Alphanso Cunningham

Personal information
- Nationality: Jamaican
- Born: 29 August 1980 (age 45)

Sport
- Country: Jamaica
- Sport: Athletics
- Event(s): F53 Javelin F53 Discus
- Coached by: Neville Sinclair^{[citation needed]}

Achievements and titles
- Paralympic finals: 2004, 2008, 2012
- Highest world ranking: Javelin: 1st

Medal record
| Event | 1st | 2nd | 3rd |
| Paralympic Games | 2 | 0 | 0 |
| World Championships | 1 | 1 | 0 |
| Parapan Games | 3 | 1 | 2 |
Track and field (athletics)
Paralympic Games
| Gold medal – first place | 2004 Athens | Discus throw F53 |
| Gold medal – first place | 2012 London | Javelin throw F52/53 |
World Championships
| Gold medal – first place | 2013 Lyon | Javelin throw F52/53 |
| Silver medal – second place | 2006 Assen | Discus throw F53 |
Parapan American Games
| Gold medal – first place | 2007 Rio de Janeiro | Discus throw F32-34/51-52 |
| Gold medal – first place | 2011 Guadalajara | Discus throw F51/52/53 |
| Gold medal – first place | 2015 Toronto | Discus throw F51/52/53/57 |
| Silver medal – second place | 2011 Guadalajara | Javelin throw F52/53 |
| Bronze medal – third place | 2007 Rio de Janeiro | Javelin throw F33/34/52/53 |
| Bronze medal – third place | 2015 Toronto | Javelin throw F53/54/55 |

= Alphanso Cunningham =

Jamaican Paralympic athlete

Alphanso Cunningham (born 29 August 1980) is a Paralympian athlete from Jamaica competing mainly in category F53 throwing events.
==Personal life==
Cunningham was born with osteogenesis imperfecta.

He has one daughter.
==Career history==
Cunningham competed in the 2004 Summer Paralympics in the javelin and won gold in the F53 discus throw.
 He competed in the 2008 Beijing Paralympics without winning a medal.

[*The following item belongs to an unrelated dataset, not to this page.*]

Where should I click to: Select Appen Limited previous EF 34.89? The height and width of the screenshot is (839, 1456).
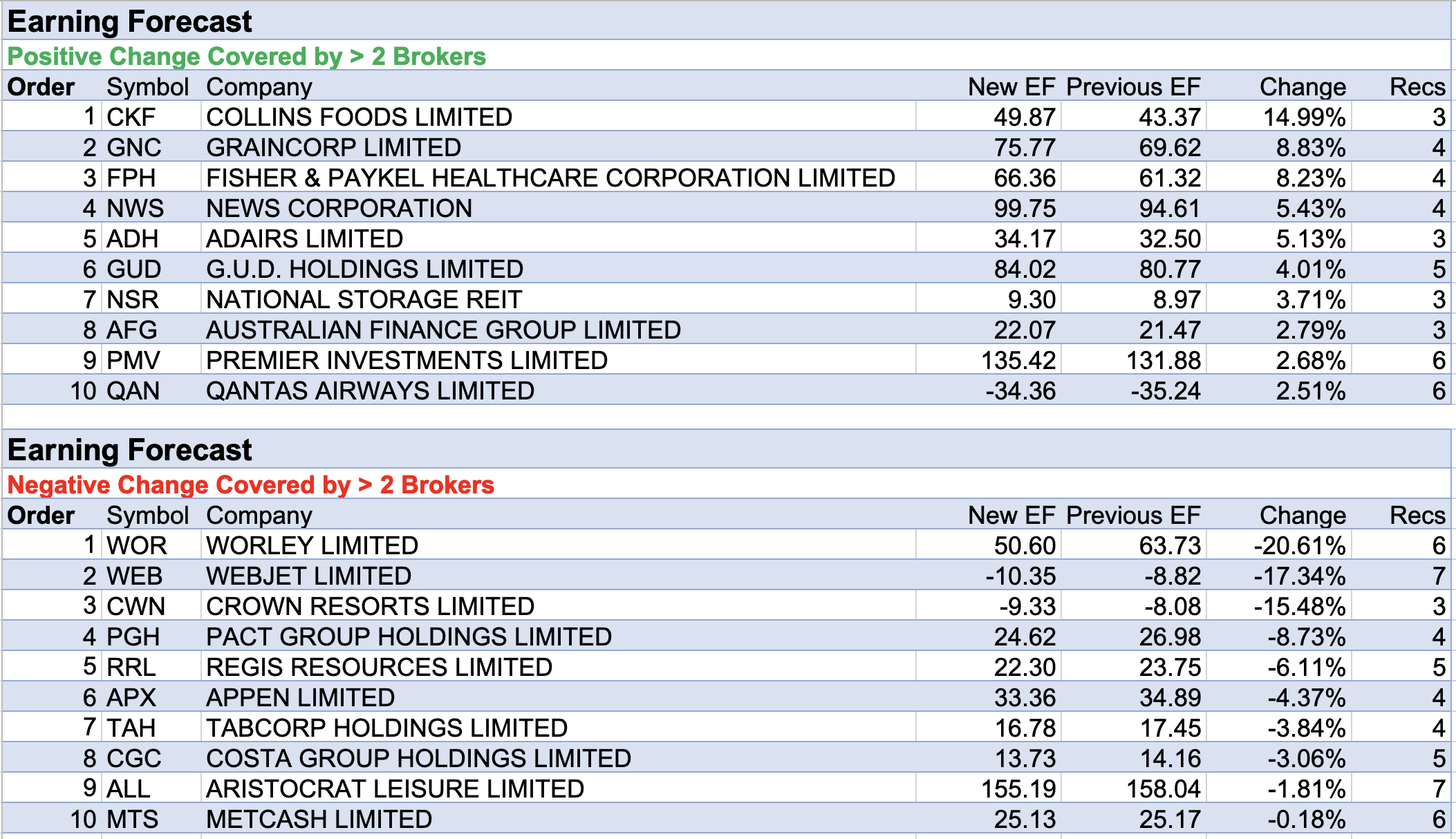tap(1169, 697)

He won gold in the F52/53 javelin at the London 2012 Paralympics.

At the 2015 Parapan American Games in Toronto, Cunningham won gold in discus throw F51/52/53/57 and bronze in javelin throw F53/54/55 competition.

Cunningham finished 5th in javelin F54 and 10th in shot put F53 at the 2016 Summer Paralympics.